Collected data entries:
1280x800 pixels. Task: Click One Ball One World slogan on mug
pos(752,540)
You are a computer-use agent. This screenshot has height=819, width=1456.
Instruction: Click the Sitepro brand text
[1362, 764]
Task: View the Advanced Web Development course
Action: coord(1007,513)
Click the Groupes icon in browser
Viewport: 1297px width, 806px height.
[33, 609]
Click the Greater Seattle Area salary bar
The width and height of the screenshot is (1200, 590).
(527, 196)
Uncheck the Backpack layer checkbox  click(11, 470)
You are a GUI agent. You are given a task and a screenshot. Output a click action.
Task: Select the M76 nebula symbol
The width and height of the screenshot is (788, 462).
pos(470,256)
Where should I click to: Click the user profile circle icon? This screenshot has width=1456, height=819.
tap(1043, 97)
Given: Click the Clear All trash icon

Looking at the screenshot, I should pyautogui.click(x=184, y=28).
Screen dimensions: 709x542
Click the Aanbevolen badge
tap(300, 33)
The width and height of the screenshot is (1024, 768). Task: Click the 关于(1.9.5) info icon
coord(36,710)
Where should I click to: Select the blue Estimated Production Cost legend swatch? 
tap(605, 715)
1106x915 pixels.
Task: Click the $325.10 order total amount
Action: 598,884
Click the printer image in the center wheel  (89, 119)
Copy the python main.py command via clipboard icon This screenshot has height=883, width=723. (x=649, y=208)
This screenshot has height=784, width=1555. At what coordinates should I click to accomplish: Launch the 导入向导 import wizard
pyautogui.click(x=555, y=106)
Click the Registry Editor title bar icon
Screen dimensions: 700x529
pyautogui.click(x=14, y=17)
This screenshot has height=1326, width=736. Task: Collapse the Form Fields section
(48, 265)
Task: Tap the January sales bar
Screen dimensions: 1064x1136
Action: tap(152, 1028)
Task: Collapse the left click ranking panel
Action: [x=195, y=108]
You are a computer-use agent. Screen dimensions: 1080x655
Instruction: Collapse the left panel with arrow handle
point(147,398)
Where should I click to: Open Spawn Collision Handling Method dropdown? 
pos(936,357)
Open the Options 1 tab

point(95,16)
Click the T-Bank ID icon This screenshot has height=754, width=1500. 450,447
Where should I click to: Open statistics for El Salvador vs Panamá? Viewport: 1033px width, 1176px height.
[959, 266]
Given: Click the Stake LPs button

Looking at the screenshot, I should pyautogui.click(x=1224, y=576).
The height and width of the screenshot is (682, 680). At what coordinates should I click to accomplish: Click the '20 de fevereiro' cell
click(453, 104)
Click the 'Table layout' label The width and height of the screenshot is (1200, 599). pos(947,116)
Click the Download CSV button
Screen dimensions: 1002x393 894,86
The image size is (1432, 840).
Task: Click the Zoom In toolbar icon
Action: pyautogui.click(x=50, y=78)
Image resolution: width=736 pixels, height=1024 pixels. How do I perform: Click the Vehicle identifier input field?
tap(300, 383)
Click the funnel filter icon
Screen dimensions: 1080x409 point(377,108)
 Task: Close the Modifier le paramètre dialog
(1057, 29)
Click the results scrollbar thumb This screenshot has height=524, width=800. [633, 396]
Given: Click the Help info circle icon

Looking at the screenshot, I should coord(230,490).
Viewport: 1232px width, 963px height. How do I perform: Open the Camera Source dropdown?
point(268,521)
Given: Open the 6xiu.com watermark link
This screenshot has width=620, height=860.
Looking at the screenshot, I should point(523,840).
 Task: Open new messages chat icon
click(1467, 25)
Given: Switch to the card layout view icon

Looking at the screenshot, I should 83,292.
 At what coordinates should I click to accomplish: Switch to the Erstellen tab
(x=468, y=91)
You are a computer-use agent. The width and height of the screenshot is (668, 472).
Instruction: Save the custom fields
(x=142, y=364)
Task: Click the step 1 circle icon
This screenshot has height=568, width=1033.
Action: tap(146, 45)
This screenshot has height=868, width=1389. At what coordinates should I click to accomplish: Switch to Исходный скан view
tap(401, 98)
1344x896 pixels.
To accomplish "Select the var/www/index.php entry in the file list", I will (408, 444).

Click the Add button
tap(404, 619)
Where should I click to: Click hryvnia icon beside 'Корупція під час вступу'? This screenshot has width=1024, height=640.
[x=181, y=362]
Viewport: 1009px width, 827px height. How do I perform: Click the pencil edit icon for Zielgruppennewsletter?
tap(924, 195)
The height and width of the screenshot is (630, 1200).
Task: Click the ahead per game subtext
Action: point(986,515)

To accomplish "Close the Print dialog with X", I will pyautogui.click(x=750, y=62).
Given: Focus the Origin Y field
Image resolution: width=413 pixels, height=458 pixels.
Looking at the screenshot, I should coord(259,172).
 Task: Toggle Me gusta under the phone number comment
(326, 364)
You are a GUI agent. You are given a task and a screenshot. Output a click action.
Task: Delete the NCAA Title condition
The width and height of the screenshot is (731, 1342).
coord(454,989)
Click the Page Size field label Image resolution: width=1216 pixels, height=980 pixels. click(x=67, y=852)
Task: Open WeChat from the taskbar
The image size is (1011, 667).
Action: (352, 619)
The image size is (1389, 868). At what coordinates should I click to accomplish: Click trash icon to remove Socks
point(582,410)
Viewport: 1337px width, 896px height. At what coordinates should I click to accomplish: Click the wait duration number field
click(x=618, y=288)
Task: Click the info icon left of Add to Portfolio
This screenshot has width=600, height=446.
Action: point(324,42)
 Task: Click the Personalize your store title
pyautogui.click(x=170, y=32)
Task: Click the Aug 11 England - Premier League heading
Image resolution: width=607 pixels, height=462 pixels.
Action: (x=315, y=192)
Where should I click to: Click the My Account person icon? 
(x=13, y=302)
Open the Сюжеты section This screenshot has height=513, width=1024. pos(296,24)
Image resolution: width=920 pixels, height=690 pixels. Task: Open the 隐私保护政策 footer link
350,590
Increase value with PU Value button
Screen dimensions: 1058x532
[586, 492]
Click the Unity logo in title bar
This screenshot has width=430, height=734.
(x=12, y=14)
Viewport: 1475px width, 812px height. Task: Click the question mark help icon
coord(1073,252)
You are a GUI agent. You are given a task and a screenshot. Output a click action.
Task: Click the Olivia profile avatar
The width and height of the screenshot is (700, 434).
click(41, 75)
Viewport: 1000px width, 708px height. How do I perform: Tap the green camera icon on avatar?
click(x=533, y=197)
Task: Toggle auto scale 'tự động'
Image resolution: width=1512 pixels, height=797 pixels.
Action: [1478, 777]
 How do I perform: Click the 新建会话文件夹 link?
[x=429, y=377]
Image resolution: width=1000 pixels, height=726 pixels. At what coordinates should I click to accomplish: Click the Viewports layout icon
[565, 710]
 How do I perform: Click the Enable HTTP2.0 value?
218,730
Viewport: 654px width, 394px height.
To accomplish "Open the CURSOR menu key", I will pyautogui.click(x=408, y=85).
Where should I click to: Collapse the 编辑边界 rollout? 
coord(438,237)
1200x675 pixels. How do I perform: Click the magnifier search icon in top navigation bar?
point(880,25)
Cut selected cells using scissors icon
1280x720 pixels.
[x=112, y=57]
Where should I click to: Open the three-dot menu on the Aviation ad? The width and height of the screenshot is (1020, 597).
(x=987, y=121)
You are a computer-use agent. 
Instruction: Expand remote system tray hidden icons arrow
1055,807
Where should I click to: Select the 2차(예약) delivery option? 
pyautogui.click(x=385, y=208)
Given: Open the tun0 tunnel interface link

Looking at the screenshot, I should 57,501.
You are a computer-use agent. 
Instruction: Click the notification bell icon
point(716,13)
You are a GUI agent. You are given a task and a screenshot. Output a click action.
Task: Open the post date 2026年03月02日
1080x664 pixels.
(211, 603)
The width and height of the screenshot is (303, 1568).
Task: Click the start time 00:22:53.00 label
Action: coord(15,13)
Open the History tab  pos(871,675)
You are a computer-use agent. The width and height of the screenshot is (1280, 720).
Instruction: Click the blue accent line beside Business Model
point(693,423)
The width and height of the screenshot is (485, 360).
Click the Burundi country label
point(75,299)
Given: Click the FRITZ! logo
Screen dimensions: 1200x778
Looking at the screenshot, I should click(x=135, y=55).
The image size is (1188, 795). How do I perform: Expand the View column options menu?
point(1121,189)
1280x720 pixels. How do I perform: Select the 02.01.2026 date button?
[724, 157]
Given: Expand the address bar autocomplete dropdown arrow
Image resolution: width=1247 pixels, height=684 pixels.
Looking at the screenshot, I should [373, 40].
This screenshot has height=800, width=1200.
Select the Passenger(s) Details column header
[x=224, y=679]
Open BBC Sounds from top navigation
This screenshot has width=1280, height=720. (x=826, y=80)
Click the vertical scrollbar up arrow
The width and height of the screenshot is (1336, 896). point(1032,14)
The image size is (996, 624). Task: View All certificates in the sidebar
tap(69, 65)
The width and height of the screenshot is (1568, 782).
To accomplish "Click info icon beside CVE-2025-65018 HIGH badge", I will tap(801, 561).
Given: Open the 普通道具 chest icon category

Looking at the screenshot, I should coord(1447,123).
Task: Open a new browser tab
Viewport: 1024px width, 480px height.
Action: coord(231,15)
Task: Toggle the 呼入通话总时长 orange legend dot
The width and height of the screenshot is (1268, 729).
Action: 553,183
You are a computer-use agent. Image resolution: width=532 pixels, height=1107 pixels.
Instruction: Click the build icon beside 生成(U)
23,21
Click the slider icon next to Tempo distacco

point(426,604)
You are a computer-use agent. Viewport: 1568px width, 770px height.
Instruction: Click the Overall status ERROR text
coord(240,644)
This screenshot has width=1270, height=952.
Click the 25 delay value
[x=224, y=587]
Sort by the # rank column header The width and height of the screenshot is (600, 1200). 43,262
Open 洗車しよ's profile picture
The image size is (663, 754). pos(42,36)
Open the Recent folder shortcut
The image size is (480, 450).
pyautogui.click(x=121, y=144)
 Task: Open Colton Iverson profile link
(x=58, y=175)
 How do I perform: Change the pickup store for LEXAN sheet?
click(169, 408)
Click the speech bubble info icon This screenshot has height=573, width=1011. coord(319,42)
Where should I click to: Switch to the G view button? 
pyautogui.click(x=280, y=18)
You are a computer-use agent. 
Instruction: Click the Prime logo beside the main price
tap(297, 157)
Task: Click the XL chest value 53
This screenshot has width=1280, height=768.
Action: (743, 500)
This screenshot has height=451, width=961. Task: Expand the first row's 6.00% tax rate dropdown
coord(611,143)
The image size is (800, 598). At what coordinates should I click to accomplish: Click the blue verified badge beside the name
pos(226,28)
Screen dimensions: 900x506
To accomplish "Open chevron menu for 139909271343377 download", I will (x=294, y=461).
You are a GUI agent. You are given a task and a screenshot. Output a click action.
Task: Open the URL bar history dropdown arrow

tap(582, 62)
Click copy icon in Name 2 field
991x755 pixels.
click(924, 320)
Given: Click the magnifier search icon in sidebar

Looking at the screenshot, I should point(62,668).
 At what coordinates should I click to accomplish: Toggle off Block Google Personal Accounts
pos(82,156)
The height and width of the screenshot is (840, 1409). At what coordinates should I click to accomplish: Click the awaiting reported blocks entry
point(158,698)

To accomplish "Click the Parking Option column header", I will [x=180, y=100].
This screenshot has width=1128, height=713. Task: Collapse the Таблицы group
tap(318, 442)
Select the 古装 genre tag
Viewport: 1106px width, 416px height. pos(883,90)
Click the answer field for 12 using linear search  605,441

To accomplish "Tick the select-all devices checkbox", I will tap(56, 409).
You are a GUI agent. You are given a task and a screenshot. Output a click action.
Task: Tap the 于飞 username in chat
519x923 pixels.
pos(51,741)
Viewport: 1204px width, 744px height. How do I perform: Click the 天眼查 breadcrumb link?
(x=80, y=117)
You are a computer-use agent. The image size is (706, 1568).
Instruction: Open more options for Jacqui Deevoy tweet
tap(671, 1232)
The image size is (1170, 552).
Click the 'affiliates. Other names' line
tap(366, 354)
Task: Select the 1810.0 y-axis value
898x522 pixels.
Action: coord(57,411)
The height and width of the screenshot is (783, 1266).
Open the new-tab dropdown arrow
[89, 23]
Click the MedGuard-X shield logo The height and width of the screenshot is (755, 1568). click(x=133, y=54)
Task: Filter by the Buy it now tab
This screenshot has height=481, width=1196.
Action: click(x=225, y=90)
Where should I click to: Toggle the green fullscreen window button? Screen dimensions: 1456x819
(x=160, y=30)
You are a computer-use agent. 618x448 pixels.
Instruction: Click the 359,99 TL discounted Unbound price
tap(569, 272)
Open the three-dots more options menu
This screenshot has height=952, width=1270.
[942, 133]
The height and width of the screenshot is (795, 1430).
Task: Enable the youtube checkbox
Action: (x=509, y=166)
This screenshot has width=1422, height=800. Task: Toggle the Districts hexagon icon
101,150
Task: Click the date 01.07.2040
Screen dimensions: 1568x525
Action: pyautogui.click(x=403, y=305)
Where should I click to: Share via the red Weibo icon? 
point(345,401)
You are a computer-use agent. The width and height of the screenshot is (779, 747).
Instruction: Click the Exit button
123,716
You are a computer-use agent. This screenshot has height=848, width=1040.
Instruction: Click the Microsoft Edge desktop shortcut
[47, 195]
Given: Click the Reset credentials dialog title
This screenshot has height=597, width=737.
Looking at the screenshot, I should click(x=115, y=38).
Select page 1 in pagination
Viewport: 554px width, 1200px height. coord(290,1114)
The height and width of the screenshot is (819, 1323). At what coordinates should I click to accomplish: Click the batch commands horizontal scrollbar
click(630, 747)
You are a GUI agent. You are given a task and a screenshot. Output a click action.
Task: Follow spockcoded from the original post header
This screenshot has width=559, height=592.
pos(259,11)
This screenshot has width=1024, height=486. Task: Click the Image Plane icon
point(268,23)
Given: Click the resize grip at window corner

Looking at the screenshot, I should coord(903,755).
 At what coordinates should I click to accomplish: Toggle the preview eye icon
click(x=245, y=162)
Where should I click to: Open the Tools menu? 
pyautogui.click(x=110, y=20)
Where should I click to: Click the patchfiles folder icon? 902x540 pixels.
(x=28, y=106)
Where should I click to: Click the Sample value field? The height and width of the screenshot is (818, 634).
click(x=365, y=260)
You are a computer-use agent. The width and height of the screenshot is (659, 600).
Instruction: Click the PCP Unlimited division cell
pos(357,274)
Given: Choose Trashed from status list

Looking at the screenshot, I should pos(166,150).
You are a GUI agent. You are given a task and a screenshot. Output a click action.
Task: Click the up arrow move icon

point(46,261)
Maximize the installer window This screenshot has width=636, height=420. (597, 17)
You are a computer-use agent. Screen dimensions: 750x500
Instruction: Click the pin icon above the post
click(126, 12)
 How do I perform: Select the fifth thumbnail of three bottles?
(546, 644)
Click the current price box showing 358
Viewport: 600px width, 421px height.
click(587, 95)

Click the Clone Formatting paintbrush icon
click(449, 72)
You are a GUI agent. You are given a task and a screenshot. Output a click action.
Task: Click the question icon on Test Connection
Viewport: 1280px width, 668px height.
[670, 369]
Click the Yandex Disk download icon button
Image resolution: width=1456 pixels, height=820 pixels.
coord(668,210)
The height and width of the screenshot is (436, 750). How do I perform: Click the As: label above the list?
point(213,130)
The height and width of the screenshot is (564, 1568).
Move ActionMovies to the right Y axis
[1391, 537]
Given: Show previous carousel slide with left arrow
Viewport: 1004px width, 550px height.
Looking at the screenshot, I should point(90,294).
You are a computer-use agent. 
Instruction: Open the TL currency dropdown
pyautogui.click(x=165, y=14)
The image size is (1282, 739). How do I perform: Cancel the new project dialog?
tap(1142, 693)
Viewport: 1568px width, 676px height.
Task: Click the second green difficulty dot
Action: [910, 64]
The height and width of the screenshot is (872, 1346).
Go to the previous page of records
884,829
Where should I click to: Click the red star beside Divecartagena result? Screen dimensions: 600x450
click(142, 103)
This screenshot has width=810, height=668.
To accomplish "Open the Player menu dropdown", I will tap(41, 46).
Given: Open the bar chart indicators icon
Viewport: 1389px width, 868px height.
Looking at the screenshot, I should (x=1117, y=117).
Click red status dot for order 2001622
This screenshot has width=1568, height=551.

- _Problem details_
Report every line in the data above in which the word "will" appears.

- _Answer area_
To accomplish "Select the var/www/index.php entry in the file list", I will (408, 444).
To accomplish "Close the Print dialog with X", I will pyautogui.click(x=750, y=62).
To accomplish "Open the CURSOR menu key", I will pyautogui.click(x=408, y=85).
To accomplish "Click info icon beside CVE-2025-65018 HIGH badge", I will tap(801, 561).
To accomplish "Open chevron menu for 139909271343377 download", I will (x=294, y=461).
To accomplish "Click the Parking Option column header", I will [x=180, y=100].
To accomplish "Tick the select-all devices checkbox", I will tap(56, 409).
To accomplish "Open the Player menu dropdown", I will tap(41, 46).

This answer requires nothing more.